Entra Id Windows logon — with phishing‑resistant MFA, Just‑in‑Time privilege and policy‑based Conditional Access

Today we’re releasing AuthNull Windows Agent v3.0 with native Microsoft Entra ID integration.

Until now the agent has protected classic on‑prem Active Directory (AD) logons; from this version forward it can also enforce our cloud MFA and Zero‑Standing‑Privilege controls on Entra‑joined or hybrid‑joined Windows 10/11 endpoints—all before the user ever reaches a desktop.

Why this matters

• Desktop sign‑in is still single‑factor for most organisations. Windows Hello or FIDO2 keys are great but require modern hardware, Intune policy and user enrolment campaigns — hurdles that keep many firms on passwords alone.

• Conditional Access stops after logon. Microsoft CA evaluates risk only once the primary credential succeeds; a stolen password still gives an attacker a local session token. Premium P1 (or P2 for risk‑based policies) is also a hard licence ceiling for many estates.

• External Authentication Method (EAM) is still new. A handful of MFA providers have registered with the Entra EAM API, but none extend the same factor down to privileged desktop actions or Unix/DB sessions.
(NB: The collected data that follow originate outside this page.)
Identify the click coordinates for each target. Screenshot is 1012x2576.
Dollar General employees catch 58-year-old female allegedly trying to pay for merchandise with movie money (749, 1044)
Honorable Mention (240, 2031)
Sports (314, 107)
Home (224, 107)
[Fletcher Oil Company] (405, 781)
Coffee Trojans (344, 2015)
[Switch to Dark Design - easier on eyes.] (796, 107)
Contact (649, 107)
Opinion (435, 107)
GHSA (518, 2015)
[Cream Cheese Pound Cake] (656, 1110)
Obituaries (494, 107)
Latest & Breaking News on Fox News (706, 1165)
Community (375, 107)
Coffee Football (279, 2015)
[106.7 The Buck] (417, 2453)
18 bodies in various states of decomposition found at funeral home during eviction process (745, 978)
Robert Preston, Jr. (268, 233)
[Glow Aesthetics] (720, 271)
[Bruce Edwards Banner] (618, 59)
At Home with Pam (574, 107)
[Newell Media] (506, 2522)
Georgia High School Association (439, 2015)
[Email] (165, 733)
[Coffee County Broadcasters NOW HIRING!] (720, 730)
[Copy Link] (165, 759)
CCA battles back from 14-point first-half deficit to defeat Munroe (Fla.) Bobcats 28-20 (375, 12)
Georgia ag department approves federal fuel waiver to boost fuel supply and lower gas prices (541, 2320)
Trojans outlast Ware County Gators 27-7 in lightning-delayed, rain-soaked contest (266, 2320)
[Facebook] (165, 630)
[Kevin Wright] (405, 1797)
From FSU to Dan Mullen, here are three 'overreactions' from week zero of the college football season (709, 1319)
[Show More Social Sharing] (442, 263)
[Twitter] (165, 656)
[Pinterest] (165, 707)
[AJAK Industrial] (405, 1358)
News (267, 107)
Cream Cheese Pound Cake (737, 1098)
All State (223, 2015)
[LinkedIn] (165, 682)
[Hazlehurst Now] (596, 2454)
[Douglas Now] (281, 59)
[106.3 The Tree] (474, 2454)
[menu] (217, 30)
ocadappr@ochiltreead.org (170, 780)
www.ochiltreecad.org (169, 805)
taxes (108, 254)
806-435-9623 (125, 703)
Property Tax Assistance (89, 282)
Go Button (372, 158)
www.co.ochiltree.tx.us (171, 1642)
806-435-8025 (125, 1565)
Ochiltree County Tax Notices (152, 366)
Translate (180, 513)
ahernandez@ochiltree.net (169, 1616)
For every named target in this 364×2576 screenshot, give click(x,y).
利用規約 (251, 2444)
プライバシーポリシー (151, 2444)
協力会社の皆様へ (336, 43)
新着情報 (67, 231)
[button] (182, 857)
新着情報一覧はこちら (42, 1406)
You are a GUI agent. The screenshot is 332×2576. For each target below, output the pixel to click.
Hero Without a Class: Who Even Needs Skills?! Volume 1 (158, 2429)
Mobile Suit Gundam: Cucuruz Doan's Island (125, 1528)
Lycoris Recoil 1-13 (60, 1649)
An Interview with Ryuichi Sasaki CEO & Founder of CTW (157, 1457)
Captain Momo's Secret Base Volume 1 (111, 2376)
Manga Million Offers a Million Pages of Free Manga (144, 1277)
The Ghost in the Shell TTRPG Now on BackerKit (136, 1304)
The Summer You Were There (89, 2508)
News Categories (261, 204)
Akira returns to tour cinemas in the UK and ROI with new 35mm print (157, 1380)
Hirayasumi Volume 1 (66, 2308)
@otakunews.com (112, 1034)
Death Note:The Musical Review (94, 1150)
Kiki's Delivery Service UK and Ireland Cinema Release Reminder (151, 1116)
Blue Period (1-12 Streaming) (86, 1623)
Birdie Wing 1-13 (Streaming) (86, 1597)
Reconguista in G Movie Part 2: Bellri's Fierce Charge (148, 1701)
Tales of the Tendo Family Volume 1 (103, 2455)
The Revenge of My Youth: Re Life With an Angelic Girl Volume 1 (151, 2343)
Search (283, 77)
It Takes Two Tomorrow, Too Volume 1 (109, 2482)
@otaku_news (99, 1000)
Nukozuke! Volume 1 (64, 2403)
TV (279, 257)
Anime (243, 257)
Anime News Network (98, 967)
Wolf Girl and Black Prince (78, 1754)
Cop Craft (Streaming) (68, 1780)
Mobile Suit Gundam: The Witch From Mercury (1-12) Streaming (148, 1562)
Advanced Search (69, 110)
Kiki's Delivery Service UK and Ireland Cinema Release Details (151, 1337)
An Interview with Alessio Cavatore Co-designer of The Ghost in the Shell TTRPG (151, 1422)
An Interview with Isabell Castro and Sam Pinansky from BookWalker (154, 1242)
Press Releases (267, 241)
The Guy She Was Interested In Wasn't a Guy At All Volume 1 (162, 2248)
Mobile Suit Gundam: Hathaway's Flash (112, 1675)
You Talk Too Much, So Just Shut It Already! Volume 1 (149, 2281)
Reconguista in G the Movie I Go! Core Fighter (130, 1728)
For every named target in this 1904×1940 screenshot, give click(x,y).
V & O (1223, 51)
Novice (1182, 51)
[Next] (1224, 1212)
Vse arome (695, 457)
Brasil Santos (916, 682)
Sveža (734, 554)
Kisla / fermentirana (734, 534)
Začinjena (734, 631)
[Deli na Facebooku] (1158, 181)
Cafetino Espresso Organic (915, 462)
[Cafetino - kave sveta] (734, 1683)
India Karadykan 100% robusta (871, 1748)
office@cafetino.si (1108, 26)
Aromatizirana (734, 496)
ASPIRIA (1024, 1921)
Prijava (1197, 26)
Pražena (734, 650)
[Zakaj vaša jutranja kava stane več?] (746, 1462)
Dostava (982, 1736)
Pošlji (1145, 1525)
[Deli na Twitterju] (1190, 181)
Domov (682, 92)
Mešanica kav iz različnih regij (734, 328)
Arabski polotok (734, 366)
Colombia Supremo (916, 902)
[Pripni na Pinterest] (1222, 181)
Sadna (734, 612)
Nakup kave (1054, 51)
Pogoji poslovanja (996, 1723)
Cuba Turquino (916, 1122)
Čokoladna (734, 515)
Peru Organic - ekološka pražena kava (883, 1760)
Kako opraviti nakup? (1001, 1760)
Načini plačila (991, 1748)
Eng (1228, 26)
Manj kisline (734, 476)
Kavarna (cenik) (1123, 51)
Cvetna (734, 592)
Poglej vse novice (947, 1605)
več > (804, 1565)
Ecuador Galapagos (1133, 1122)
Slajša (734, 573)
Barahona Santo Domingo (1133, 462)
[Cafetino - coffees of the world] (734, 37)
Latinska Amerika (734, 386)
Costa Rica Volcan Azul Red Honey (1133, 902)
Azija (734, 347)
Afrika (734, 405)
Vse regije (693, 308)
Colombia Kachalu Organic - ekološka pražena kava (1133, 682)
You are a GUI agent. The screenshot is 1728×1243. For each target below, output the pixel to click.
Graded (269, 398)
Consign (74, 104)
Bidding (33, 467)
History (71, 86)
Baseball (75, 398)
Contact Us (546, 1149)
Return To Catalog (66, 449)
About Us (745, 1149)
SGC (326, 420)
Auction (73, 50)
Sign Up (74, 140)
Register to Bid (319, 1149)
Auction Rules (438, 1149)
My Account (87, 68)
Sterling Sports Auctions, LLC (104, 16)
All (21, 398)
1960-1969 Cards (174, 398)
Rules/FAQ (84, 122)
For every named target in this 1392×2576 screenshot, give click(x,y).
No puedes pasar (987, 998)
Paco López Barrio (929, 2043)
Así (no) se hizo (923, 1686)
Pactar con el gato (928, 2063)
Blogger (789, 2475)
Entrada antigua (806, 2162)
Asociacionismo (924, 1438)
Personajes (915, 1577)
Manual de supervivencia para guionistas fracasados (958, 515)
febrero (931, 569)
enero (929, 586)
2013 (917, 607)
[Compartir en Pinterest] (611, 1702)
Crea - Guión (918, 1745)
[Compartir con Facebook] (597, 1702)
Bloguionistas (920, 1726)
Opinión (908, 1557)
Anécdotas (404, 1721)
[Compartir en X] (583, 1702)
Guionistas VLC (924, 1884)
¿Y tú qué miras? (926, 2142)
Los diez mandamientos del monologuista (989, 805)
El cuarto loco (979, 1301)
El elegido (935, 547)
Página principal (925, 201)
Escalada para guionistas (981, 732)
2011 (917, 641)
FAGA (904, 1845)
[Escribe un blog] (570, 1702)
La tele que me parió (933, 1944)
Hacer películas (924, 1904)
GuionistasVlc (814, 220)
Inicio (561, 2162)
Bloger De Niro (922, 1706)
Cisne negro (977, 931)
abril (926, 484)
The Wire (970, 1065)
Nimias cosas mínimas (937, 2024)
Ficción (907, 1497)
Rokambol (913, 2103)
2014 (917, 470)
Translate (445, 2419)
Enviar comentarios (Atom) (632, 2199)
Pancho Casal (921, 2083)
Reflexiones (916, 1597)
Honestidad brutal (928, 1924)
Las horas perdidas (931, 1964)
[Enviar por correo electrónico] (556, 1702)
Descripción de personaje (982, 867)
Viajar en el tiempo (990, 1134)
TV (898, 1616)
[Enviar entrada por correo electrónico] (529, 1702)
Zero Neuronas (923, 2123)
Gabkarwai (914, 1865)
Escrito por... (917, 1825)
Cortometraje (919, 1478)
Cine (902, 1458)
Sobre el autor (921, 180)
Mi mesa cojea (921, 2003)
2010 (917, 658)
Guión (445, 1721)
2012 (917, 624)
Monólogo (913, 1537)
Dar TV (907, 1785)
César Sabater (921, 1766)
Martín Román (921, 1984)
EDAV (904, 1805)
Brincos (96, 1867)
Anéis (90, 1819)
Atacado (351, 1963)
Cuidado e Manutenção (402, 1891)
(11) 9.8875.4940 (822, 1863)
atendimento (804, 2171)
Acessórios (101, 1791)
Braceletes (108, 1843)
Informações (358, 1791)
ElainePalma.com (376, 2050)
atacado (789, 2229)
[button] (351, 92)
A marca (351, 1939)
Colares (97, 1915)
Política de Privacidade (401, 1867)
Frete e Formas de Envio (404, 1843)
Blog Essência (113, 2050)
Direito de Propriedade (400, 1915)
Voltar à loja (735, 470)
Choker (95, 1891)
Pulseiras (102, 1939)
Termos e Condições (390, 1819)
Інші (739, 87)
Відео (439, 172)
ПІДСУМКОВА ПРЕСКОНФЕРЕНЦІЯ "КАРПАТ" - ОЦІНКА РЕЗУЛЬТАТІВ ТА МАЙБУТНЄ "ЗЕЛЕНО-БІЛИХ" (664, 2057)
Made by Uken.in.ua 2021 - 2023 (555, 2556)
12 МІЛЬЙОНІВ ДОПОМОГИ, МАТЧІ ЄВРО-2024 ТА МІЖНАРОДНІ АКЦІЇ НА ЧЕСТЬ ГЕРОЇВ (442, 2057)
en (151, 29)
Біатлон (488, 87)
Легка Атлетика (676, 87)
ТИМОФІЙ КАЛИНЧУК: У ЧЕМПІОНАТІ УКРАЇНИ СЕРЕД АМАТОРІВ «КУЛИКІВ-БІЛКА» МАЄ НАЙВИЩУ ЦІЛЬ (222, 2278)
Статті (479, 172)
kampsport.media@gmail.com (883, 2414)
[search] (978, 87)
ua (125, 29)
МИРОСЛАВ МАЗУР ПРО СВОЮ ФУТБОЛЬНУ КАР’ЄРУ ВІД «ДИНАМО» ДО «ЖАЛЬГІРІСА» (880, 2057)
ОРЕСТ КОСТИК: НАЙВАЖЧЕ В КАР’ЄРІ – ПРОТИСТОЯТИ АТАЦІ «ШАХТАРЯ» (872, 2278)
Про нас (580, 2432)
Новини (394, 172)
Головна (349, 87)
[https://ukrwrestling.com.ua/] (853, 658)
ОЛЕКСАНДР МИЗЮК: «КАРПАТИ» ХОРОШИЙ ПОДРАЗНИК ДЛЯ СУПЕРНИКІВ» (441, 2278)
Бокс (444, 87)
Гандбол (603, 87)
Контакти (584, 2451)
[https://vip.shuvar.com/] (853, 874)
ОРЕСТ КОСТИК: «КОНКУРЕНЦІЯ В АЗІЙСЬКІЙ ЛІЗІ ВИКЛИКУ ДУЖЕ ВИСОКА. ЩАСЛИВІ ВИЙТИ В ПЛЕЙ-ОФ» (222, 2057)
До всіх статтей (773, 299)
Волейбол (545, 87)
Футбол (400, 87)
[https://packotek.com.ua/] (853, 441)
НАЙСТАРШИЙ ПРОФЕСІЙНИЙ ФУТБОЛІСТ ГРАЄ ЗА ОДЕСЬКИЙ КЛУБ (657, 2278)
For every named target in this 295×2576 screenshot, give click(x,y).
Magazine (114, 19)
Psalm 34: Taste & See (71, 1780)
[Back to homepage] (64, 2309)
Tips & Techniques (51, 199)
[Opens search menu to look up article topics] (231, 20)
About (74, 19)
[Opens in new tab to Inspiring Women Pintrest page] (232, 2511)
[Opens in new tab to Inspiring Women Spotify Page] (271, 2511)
EAM support will be separately added soon.

Prerequisites

An active Entra ID P1 will be required for this functinality, in addition Microsoft may require other Entra ID licenses.

What we built

Credential Provider plug‑in

Replaces Winlogon password prompt with AuthNull’s passkey / push / biometric challenge—works for Entra‑joined, hybrid‑joined and AD‑joined devices.

Policy based access control built in

Evaluates AuthNull Conditional Access rules (geo, device posture, user risk) offline if the endpoint is temporarily disconnected.

How does it work?

Users will need to sign up with Entra id, create an app. Then use that client id and secret to configure Entra ID on AuthNull.

Configuring windows endpoints to connect to Entra ID

Once this is done, administrators need to install AuthNull’s agents on to all windows machines and configure the credential provider to connect to their respective domains on Entra id.

How it works — authentication flow

• User hits Ctrl‑Alt‑Del → AuthNull credential provider renders QR/passkey/biometric prompt.

• AuthNull Cloud verifies the credentials provided (against Entra ID) and the second factor.

• AuthNull evaluates Conditional‑Access policy; deny, allow, or step‑up (second factor, device check, Geo‑IP) decision is made offline.

• AuthNull allows the user to logon locally with the Entra ID provided credentials.

Roadmap

External Authenticator Method for AuthNull is coming. This will add support for Windows Web logons, and application logons against Entra id, enabling AuthNull MFA and Conditional access.